This invokes a command individually and concurrently on file arguments passed.
Each command invocation should write the new file output to stdout. That file
output gets written to disk according to the --extension
and --out-dir
arguments.
Example:
recompile --command='babel --plugins=transform-react-jsx' --extension=js \
--out-dir=public path/to/file1.jsx path/to/file2.jsx path/to/file3.jsx
That will run three instances of Babel concurrently and print the results to public/file1.js, public/file2.js, and public/file3.js respectively.
Babel has a --out-dir
flag, but it doesn't execute commands concurrently, and
it runs on every file in a directory. In our case we want to run concurrently,
and we only want to run babel on changed files; this isn't really possible with
Babel's current arguments.
You can run babel in -w
mode, but that makes it trickier to integrate with
a larger build pipeline, for example if you want to restart the server each
time a file changes.
Say you want to compile .jsx
targets in the "components" directory to .js
files in the "public" directory:
JSX_TARGETS := $(shell find ./components -name '*.jsx' -depth 1)

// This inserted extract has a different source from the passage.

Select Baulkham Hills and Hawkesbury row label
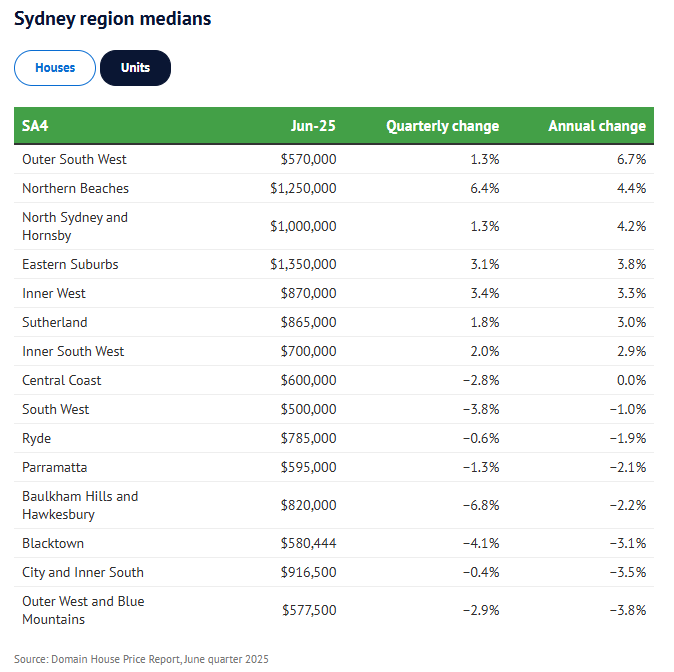Screen dimensions: 674x672 [80, 505]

JS_TARGETS := $(shell find ./public -name '*.js' -depth 1)
RECOMPILE := $(shell command -v recompile)
$(JS_TARGETS): $(JSX_TARGETS)
ifndef RECOMPILE
go get -u github.com/kevinburke/recompile
endif
recompile --command='./node_modules/.bin/babel --plugins transform-react-jsx' --extension=js --out-dir=public "$?"
recompile: $(JS_TARGETS)
That will only recompile the newer (changed) files.